Well shiver me timbers ... track #8, "The Puzzle Song" (a #78 BB Hot-100 hit back in 1965 on Congress 238) is being used in a TV commercial for some new-fangled technological gizmo called "Meta Quest 3" ...
Since writing my review over three years ago, the long version of "The Name Game" that is on this CD has put in an appearance on "The Tube" … fast forward to 2:36 to experience two minutes of one of the best rhythmic workouts you are ever likely to hear ….
ReviewNifty collection of Shirley Ellis material from the mid 1960s, when she seemed to have the market in Novelty/Pop/R&B records pretty much sewn up. Maybe this is why she is often overlooked (Too "Novelty" for some?), but she did have three Top 10 hits on Billboard's Hot 100 for Congress Records in a period of about 18 months from late 1963 to mid 1965, all of them are on here, and she deserves to be remembered.

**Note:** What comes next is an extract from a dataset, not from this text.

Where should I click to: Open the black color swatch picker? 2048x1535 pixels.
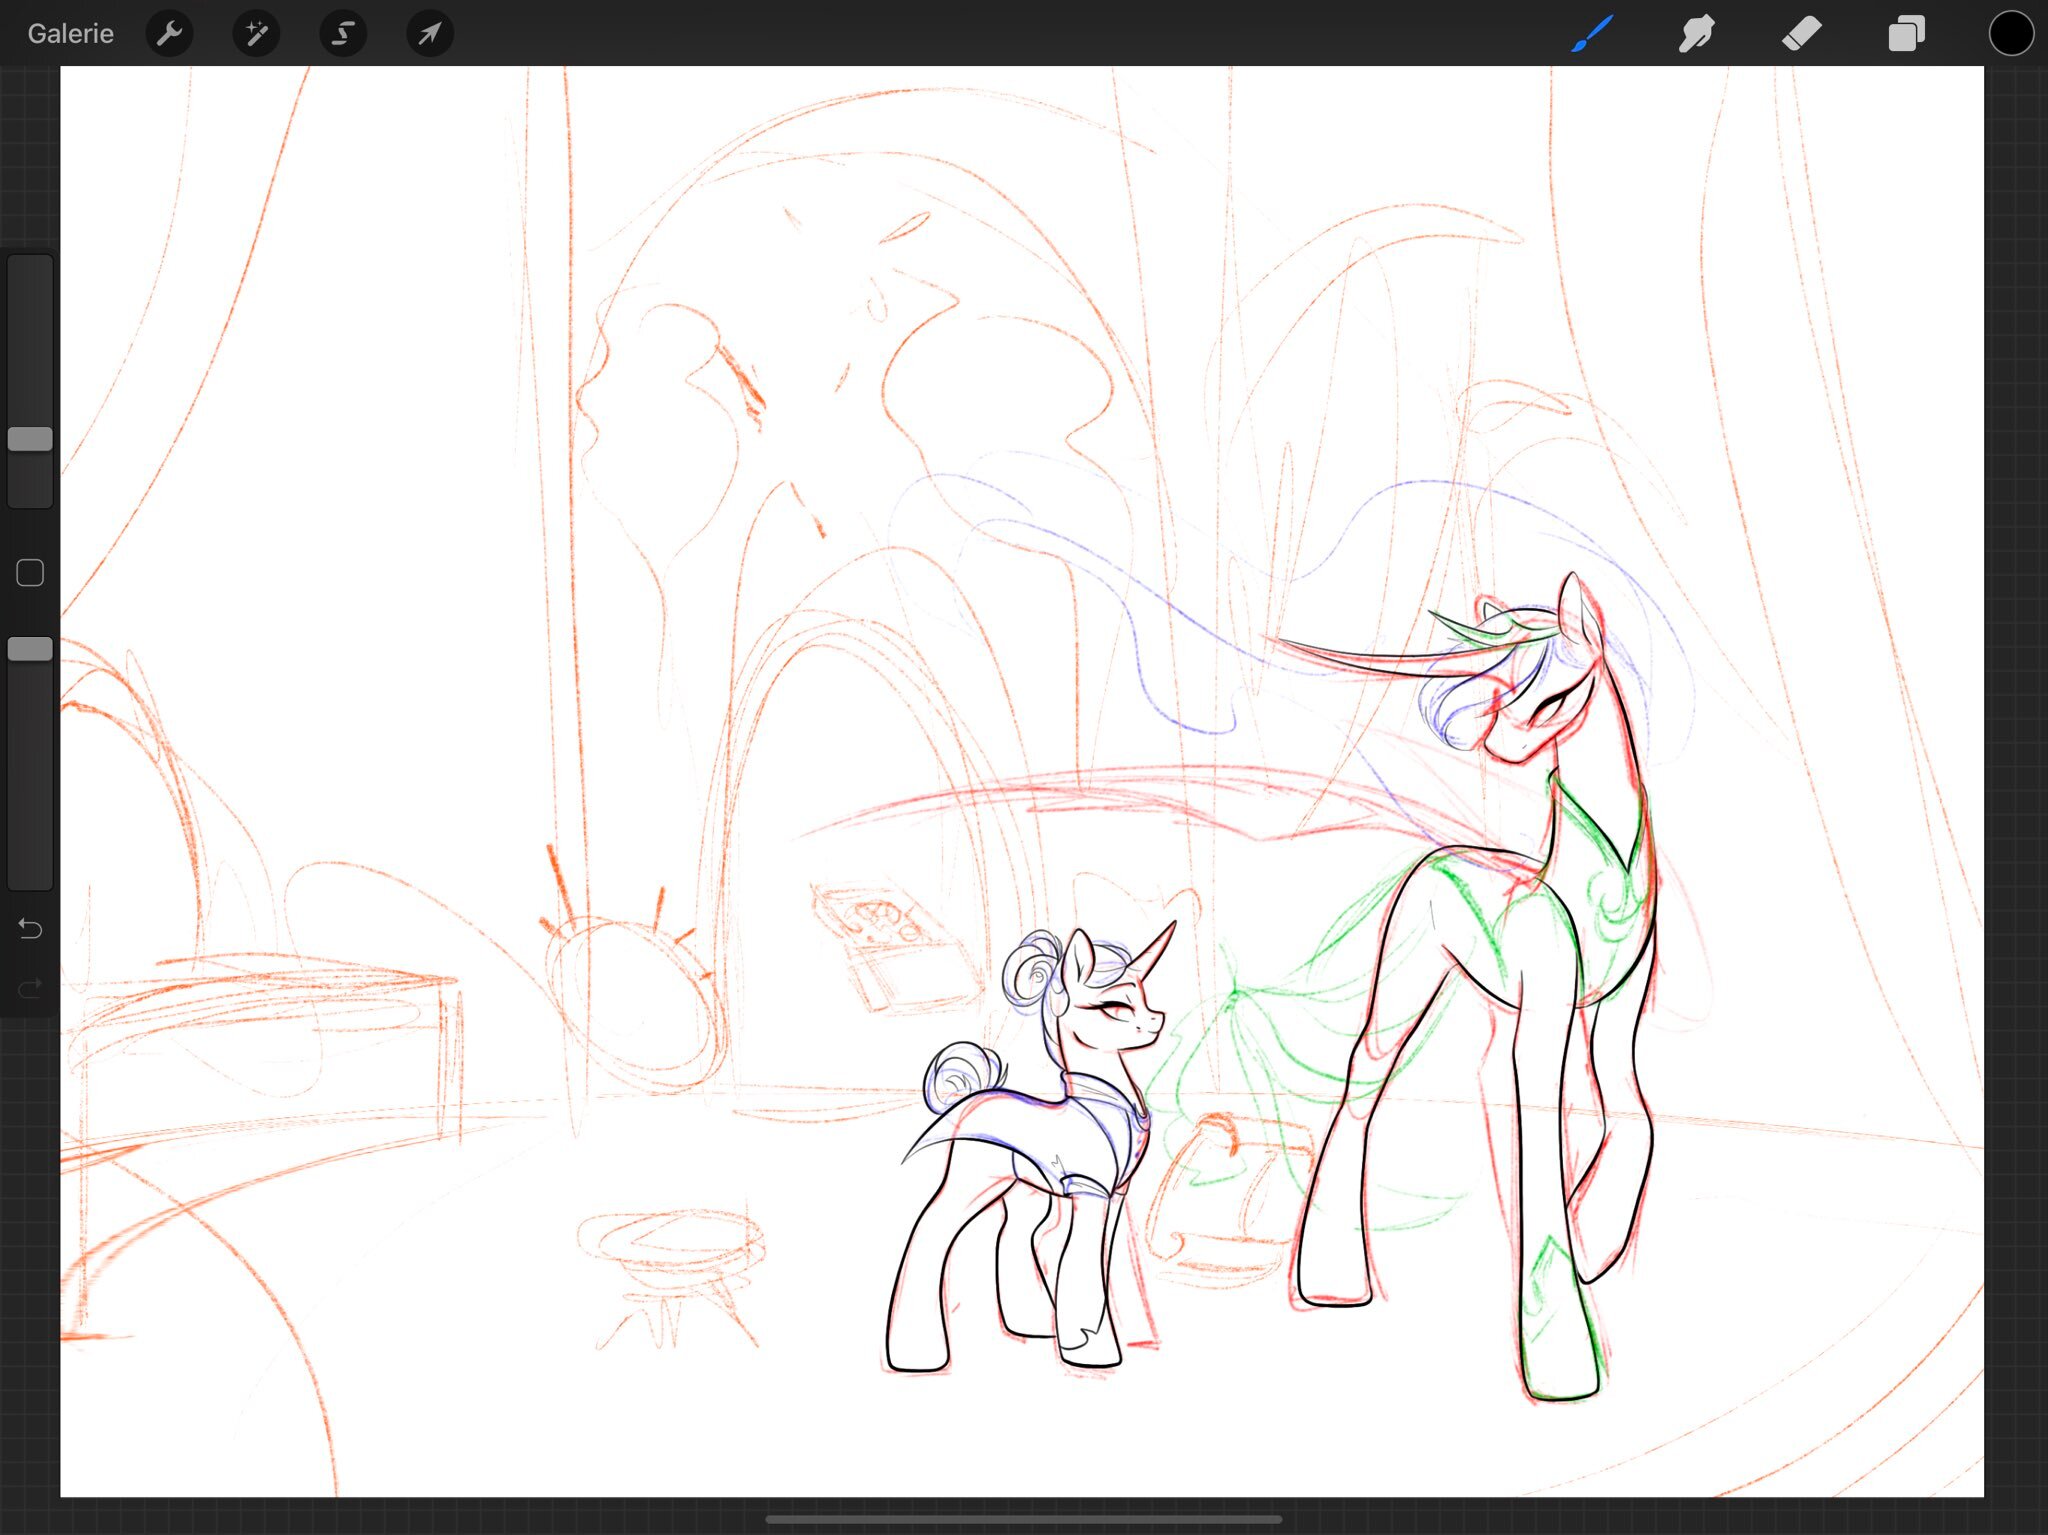pos(2010,33)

The first big hit was "Nitty Gritty" (#8 BB in early 1964), which was more "Dance Craze" than "Novelty", though the fake applause on the track did give it some novelty appeal .. the song was reworked, with similar success, in 1969 by Gladys Knight & The Pips.
Next came the sound-alike "(That's What) The Nitty Gritty Is" (very big were sound-alike-follow-ups back then) before her real biggie "The Name Game" (#3 BB in early 1965), where instructions for rhyming a name were given over a pounding rhythm. This created the template for what was to become her biggest international hit "The Clapping Song" (#8 BB in spring 1965).
With "The Clapping Song" a superficially innocent lyric seems to have even more innuendo than a typical episode of "The Hoobs", with Shirley singing about the virtues of "Drinking Wine", "Kissing Soldiers", playing with "Rubber Dollies", "Clapping", "Slapping" and "Choking Monkeys" (I wonder what that might possibly mean!!??), not to mention suggesting "going to heaven in a little row boat" (Hmmmm). And at one point in the song, during a brief respite in the satanic back-beat, Shirley even suggests that the listener/participant should "come back with the clap!!" and this subversive ditty was played and sung in school playgrounds all over the world!!
Further chart success was to be had with "The Puzzle Song" before Shirley asked the world the question that had been exercising great minds for decades .. "Ever See A Diver Kiss His Wife (While The Bubbles Bounce About Above The Water?)" ... to which the answer is given at the end of the song. Unfortunately the world wasn't too interested in Divers and their bubbles (probably too exhausted after all that clapping and slapping) and that was the end of Shirley's career at Congress records.
There is some more conventional fare on here (if her curious version of "Bring It On Home To Me" can be termed "Conventional"), but for me it will always be "Name Game" and "Clapping Song" that shine out and if there is one over-riding reason why people should track down this collection it has to be that the version of "Name Game" on here has an extended instrumental work-out at the end and is a full two minutes longer than the single version on Congress CG-230. I wish I could find this extended version on "The Tube" but all they seem to have is the short version.